One of the main recurring themes in the Passover Seder is the continual reminder that we Jews were there. We were there in Egypt enslaved, we witnessed and were spared from the ten plagues, we sacrificed the Passover lamb, marked its blood on our doorposts, and we crossed the Red Sea on dry land.

If this was your first Passover celebrated, you may have noticed that the recounting of the Passover story is almost exclusively in the first person. You would almost certainly have read the passage in the Haggadah that the Jewish people are commanded to view themselves as having personally, first-handedly, experienced the entire saga of the Israelite exodus from Egypt.

There in Person

This hyper-personalization may seem strange, as today’s Jewish people are well over three thousand years removed from this event. However, this story is at the absolute core of the Jew’s identity. This event made the existence of the Jewish people possible; we would not be here today had this not occurred. The God of Israel and his commandments would not be known the world over, and we would have no blueprint for the final redemption that will look similar, but will be much greater and final. Therefore, we cannot help but view this as having happened even to us.

The Haggadah tells us, “In every single generation a person is obligated to see himself as if he had gone out from Egypt.” The Haggadah provides the source text of Exodus 13:8, “You shall tell your son on that day, saying, ‘On account of this that the LORD did for me, taking me out of Egypt.’” This is a commandment for the Jewish people in perpetuity; each generation is to recount this to the next, personalizing the redemption.

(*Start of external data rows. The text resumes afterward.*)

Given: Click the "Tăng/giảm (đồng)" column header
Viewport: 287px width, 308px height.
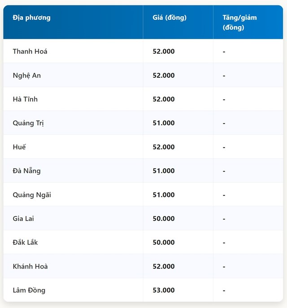Looking at the screenshot, I should (x=239, y=22).
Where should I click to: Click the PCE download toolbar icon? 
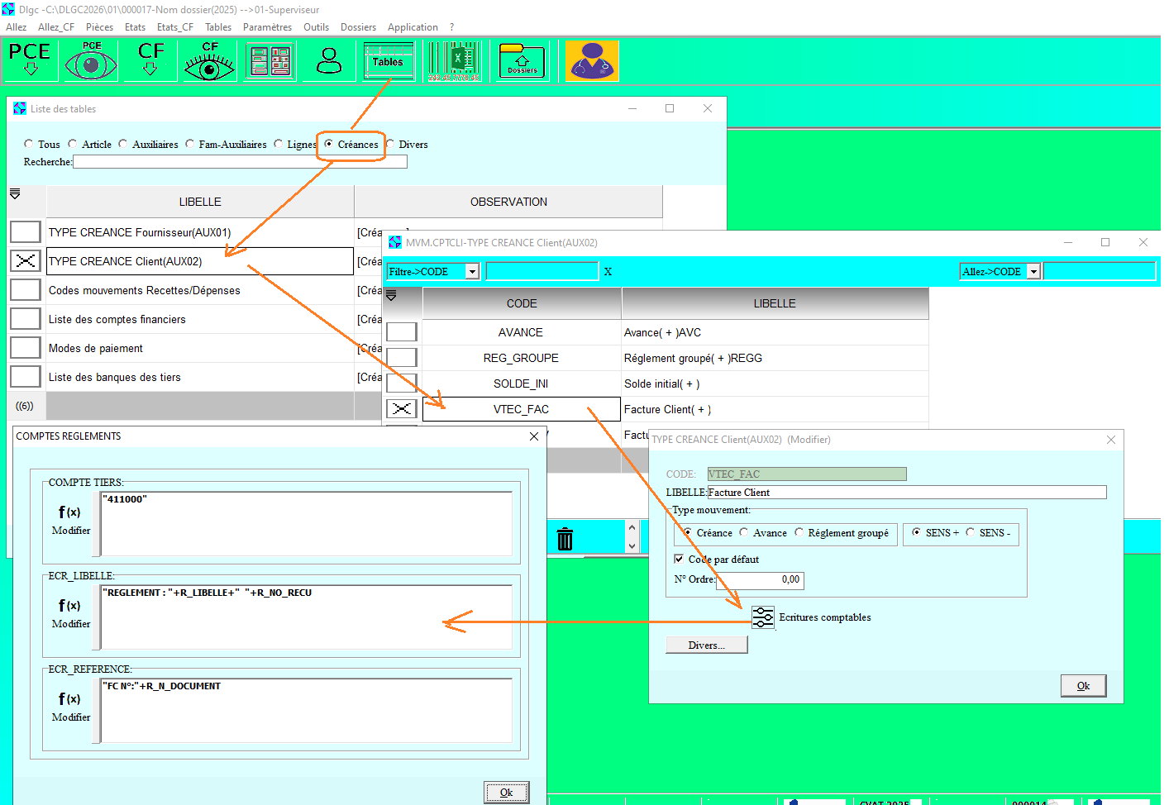point(31,61)
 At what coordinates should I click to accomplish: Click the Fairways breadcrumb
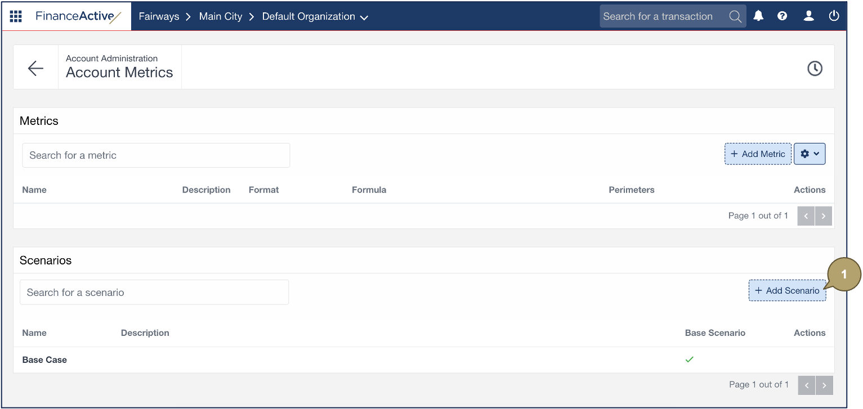click(x=159, y=17)
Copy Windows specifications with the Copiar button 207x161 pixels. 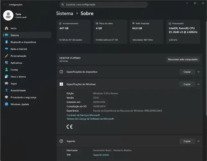click(187, 84)
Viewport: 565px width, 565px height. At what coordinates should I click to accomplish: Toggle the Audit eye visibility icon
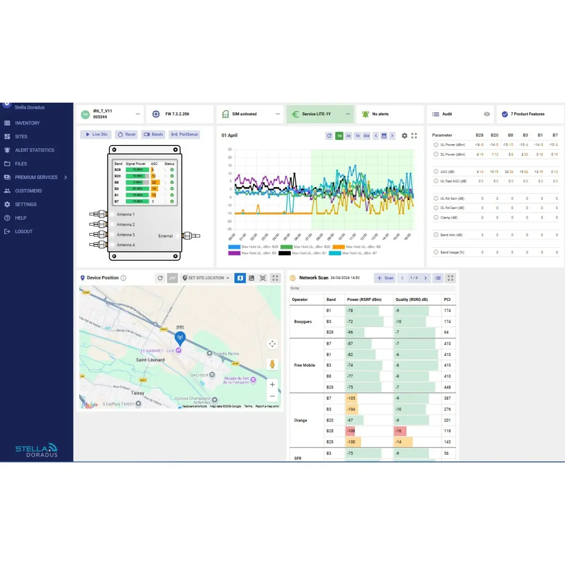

Indeed, every Jew was there at the time of the redemption from slavery. As we are physical descendants of the Israelites, we were there in the bodies of our forefathers, just as it says in Hebrews 7:9-10, when the author explains that even the Levitical priesthood offered tithes to Melchizedek, “One might even say that Levi himself, who receives tithes, paid tithes through Abraham, for he was still in the loins of his ancestor when Melchizedek met him.”

Just as we have placed ourselves personally and communally at the Passover exodus, we do so also in regard to our presence at Mount Sinai, hearing the revelatory voice of HaShem and receiving his Law. We see ourselves in every step of the redemption. Indeed we were, and we must never forget.

The Whole Assembly of Israel

Just as we were present in Egypt, through the sea and at the mountain, so too, were we present at the cross when the Messiah was being sacrificed along with criminals. As Jews from every land and from all parts of Judea ascended to Jerusalem to celebrate the Passover, they brought us, the entire Jewish nation, along with them as well.

As it says in Exodus 12:6, “The whole assembly of the congregation of Israel shall kill their lambs at twilight.” Only the Jewish people can bring the Passover lambs for sacrifice, and so too, only the Jewish people were able to bring the sacrifice of the Lamb of God. We were present, witnessing and presiding over the sacrifice to which Messiah went willingly and lovingly.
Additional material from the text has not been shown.